— What to produce —
Please quote the items from the line containing "Where should I" through the end of the items, both included, and leave out the pictures.

— Information provided —
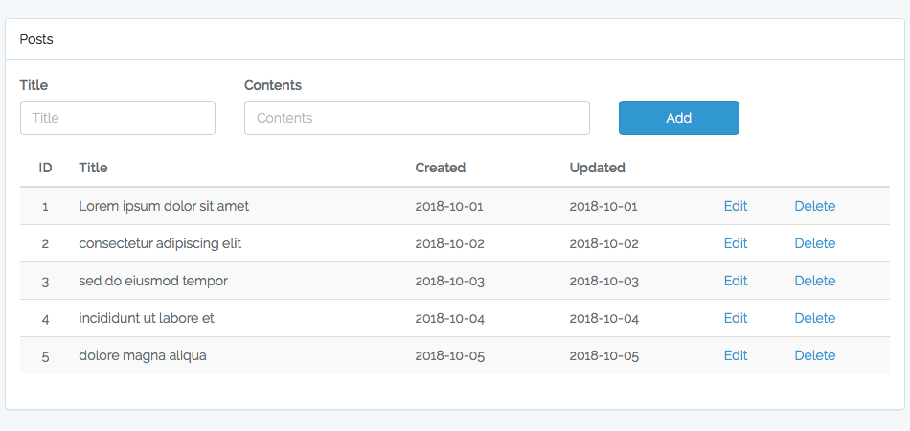Click the Posts panel heading
The image size is (910, 431).
pos(36,39)
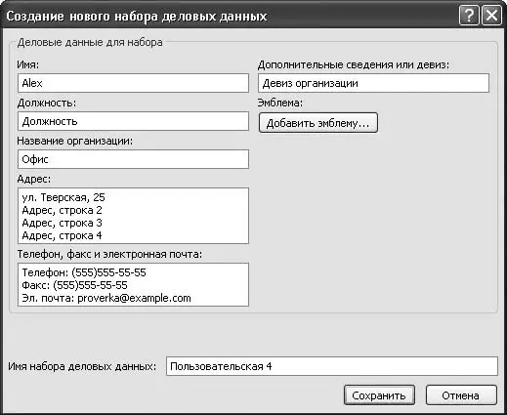507x415 pixels.
Task: Click the Эмблема label
Action: [280, 103]
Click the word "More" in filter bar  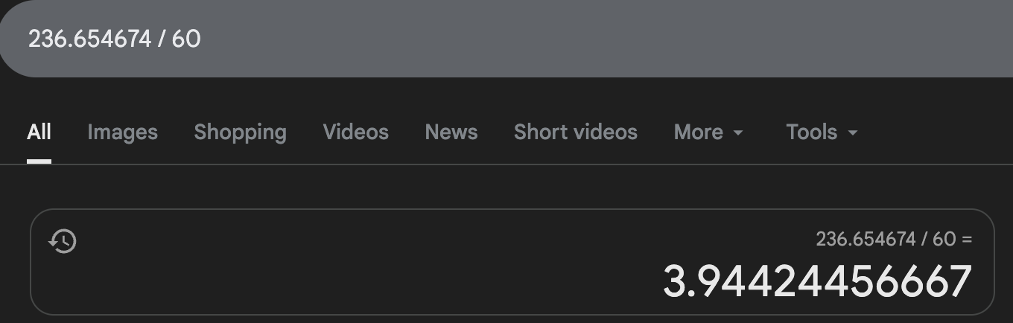click(698, 132)
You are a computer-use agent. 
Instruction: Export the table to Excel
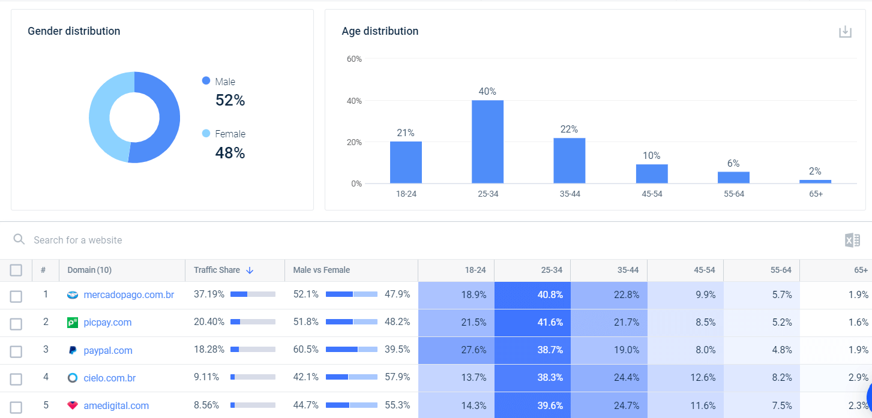click(x=852, y=240)
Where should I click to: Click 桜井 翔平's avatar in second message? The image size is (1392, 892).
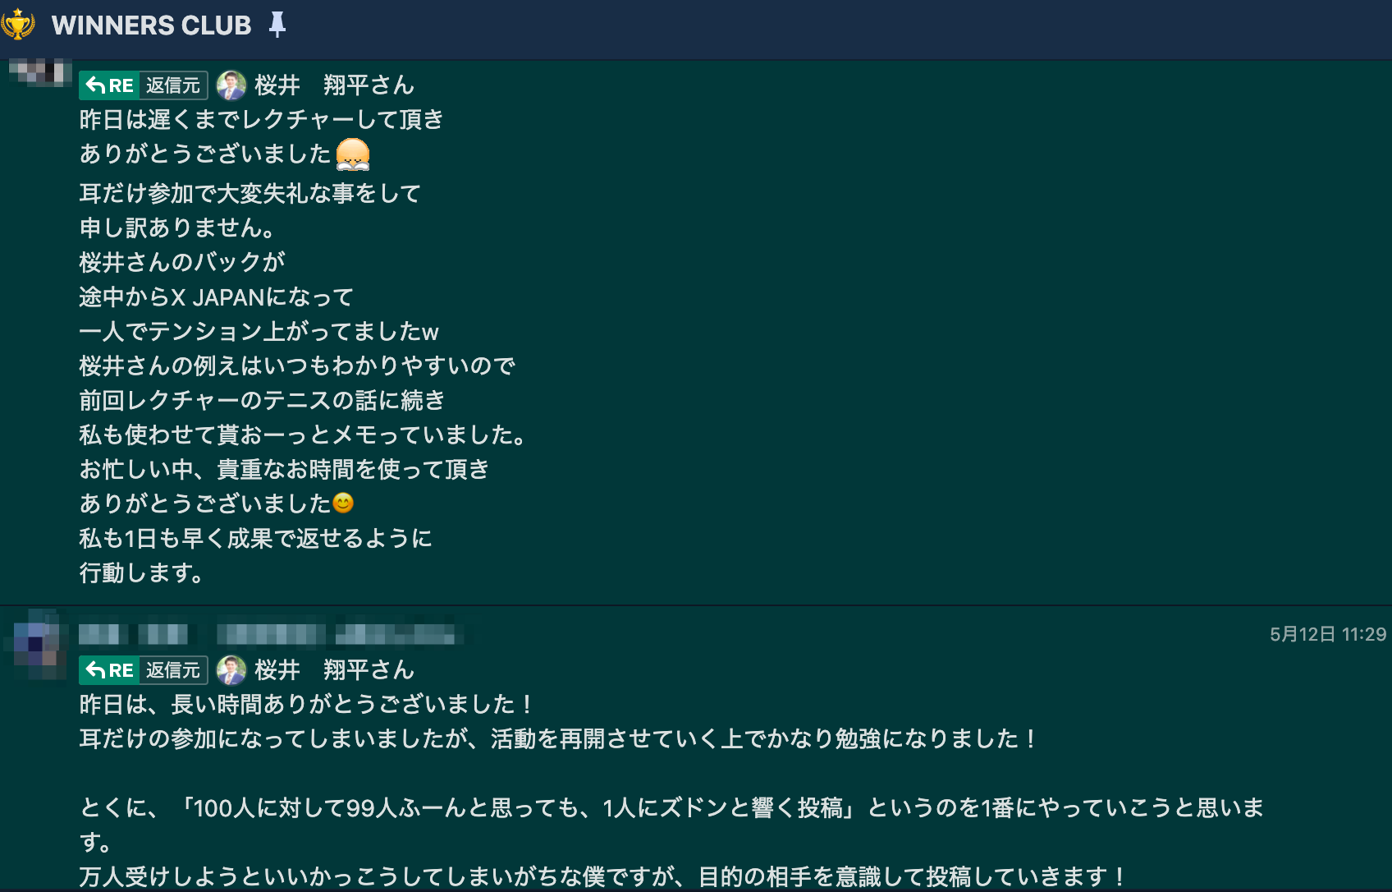tap(231, 670)
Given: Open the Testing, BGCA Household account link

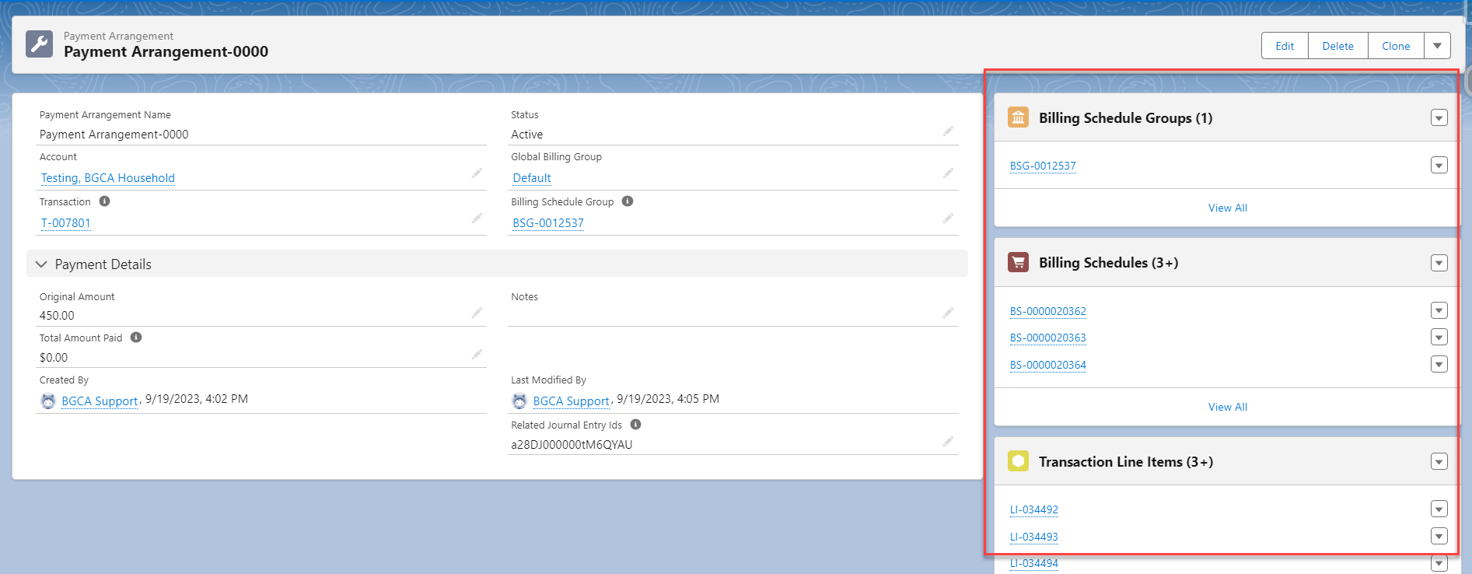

— Task result —
Where should I click to: Click 桜井 翔平's avatar in second message? The image size is (1392, 892).
tap(231, 670)
Given: Open the Testing, BGCA Household account link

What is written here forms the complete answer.